Un PNB augmenté de 50 % en deux ans
Une équipe avec laquelle les projets de développement se multiplient. Comme sur le crédit conso avec le partenariat technologique conclu avec Younited qui va aider Orange Bank à évaluer le risque financier client. Le monde est petit : le DG Geoffroy Guigou a été stagiaire chez Mercer il y a quinze ans. Avec l’acquisition d’Anytime, néobanque pour les professionnels (indépendants, entreprises, associations), d’autres synergies sont à l’étude, notamment avec Orange Business Services (OBS) sur la clientèle des entreprises PME/PMI aujourd’hui et pourquoi pas grands comptes demain. Bon point pour Anytime, la société a su garantir son business plan et ses objectifs en dépit de la pandémie.
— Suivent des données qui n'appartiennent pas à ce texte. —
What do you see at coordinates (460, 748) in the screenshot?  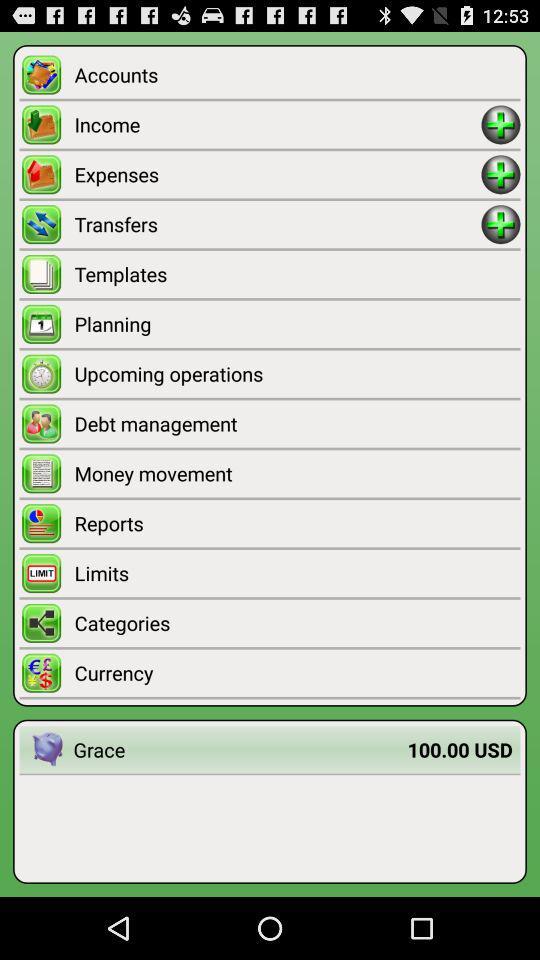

Son intégration devrait se faire progressivement en commençant par le volet IT. Et Orange Bank regarde aussi du côté de l’assurance affinitaire liée à la vie numérique (commandes sur Internet, objets technologiques de la maison, etc.) avec un appel d’offres en cours pour un lancement début 2022.
L’Afrique est aussi un sujet de satisfaction pour Paul de Leusse. Orange Bank Africa a été lancée il y a onze mois et a fêté son millionième crédit. Tout se fait uniquement sur mobile et SMS et le montant est en moyenne de 30 à 40 euros avec beaucoup de clients opérant dans un secteur informel, par exemple des entrepreneurs individuels faisant des achats de stocks pour faire de la revente au détail dans la rue. Les crédits sont remboursés en trois à quatre semaines selon un cycle très rapide.
Le lancement de solutions d’épargne est aussi à l’étude pour l’Afrique, où l’opérateur vise de nouvelles implantations pour sa banque mobile au Sénégal, Mali, Burkina Faso et au Cameroun et donc de nouveaux recrutements dans les prochains mois.